(GOAL) Reproduce the whole piece on EU operational risk RWAs one year after CRR3 word for word, changing nothing.

(PASSAGE TO READ)
========

CRR3 one year on: Early system-level signals from EU operational risk RWAs
This blog builds on our June 2025 blog, How will CRR3 reshape Pillar 1 capital in the EU?, which explored the implications of the Standardised Measurement Approach (SMA) following early indications of a significant increase in operational risk RWAs within European firms after CRR3 came into force on 1st Jan 2025.
A year on from the implementation of CRR3 in the EU, newly available system-level supervisory data provides a broader perspective on our 2025 observations. Evidence from the European Banking Authority (EBA) indicates that operational risk Risk-Weighted Assets (RWAs) contribute a larger proportion of total RWAs across EU/EEA banks than before the implementation of CRR3. This blog revisits the questions raised in 2025 and considers what it suggests about the evolving capital mix under Basel IV rules.

========

(DATASET SECTION)
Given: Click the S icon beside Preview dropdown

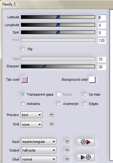Looking at the screenshot, I should (x=52, y=115).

========

(RESPONSE BELOW)
CRR3 one year on: Early system-level signals from EU operational risk RWAs
This blog builds on our June 2025 blog, How will CRR3 reshape Pillar 1 capital in the EU?, which explored the implications of the Standardised Measurement Approach (SMA) following early indications of a significant increase in operational risk RWAs within European firms after CRR3 came into force on 1st Jan 2025.
A year on from the implementation of CRR3 in the EU, newly available system-level supervisory data provides a broader perspective on our 2025 observations. Evidence from the European Banking Authority (EBA) indicates that operational risk Risk-Weighted Assets (RWAs) contribute a larger proportion of total RWAs across EU/EEA banks than before the implementation of CRR3. This blog revisits the questions raised in 2025 and considers what it suggests about the evolving capital mix under Basel IV rules.